I agree. I had just seen a box of that Dreamfield's stuff @ the grocery store and saw like 42G of carbs w/ 7 net carbs and was like "fuhgettaboudit" as it didn't seem to offer any explanation of the 'magic' on the box.

Nuts, if giving a small handful, can give with no coverage. But if giving a larger amount of pistachios, say, will subtract fiber and cover. Sunflower seeds need no coverage for her. You would have to see what works for you.

Oh she is so right about the Dreamfield's. Though some people say they have good results with it. I would never even dream about giving a cup of pasta and covering 5 grams for it..... I checked that out before trying Dreamfields. We charged 37 or 40 grams for a cup of the Dreamfield's and she went low, then stayed in the 200s with corrections all night long. Using quinoa pasta in the turquoise box (I believe it is mixed with corn also), thought it would spike. Quite the opposite. Of course it is covered, but I can give 20 free grams along with a 40 gram serving, charging 40 grams essentially for 60 grams of pasta and she drops at the two hour check, needs ex-carbs and blood sugar is normal. Since one of our CDEs recommended this specific pasta because it does not spike it does work for some type 1s.

I never go by net carbs. I don't see the point of subtracting fiber, honestly.

Yes, Quinoa pasta and even Corn pasta have done better by me, with the small amounts I would ever eat..

Ahhh, we used it with marianara both times....... I would try some with butter but I would be afraid since I don't know how to bolus for it. If I charge 5 grams a cup she could potentially be sky high, and if charging 37 grams she would be in big trouble. I will try it, though, in chicken noodle soup or pasta/veggie salad, using 1/4 cup per serving and not charge which won't be too bad either way. This is good to know and I hope it works.

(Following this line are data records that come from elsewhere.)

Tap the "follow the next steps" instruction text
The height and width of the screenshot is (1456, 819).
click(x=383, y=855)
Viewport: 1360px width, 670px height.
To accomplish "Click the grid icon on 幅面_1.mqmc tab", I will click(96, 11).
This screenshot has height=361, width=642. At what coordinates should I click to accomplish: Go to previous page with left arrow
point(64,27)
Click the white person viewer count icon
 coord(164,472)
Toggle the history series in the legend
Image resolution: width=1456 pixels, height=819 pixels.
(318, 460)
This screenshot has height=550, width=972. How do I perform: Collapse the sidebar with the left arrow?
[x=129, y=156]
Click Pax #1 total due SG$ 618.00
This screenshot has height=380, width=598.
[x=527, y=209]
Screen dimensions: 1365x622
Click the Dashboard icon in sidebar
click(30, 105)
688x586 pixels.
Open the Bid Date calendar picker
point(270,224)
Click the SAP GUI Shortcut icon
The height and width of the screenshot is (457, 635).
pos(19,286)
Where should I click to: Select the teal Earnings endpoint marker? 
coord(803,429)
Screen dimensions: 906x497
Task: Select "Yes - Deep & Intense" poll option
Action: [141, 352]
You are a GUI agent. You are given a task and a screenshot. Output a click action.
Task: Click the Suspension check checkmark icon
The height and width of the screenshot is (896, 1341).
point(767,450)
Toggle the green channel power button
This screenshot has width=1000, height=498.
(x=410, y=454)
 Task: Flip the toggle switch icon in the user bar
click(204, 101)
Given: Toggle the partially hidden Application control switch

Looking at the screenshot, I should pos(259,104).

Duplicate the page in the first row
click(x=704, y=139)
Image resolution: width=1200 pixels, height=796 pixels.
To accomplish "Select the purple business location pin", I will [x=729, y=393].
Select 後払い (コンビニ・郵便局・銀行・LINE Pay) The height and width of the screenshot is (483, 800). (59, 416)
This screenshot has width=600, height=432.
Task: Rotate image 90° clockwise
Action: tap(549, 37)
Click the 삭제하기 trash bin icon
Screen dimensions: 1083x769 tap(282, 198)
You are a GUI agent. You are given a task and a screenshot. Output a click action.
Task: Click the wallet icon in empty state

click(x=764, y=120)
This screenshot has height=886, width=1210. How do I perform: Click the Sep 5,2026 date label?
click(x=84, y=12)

This must be one of those YMMV situations. I do calculate net carbs and I deduct it all. Beans and things like that can take longer to digest because of the protein. It may require an extended bolus if you are on a pump or a booster bolus if you are on MDI.

The bouncing ball of going low and later soaring into the 200s is what I experienced with Dreamfield's, too. We don't use it anymore.

I did not realize you were not on insulin; therefore, of course you have to be careful with carbs. Insulin gives you a lot more freedom of what you can and cannot eat; it is a double-edged sword, though, as insulin does not match food digestion well in so many meals. When I first read the box, I was expecting a spike from the corn flour because the quinoa pasta has corn flour in it.

Bet bet the TAG people would have something to say about this. I'm pretty sure they cover for everything but in varying amounts. I'm afraid that dealing with hormones is about as much challengs as I can take on without adding the extra math of TAG.

I have a trick that I think is good for anyone, on insulin or not... who allows themselves a tad more freedom with carbs... I make a dish that serves 4 people or more... but I only add ONE serving size of pasta to it. The rest has to be veggies, and lean chicken or turkey... And any home made sauce I want to use. It can be marinara, or even a home made creamy sauce... Sometimes even just like cream of mushroom soup with paprika... or half and half (or whipping cream) and some part skim cheese... stuff like that. :) It never spikes me very much, at all... I do the same trick if I want stir fry with either noodles, or rice.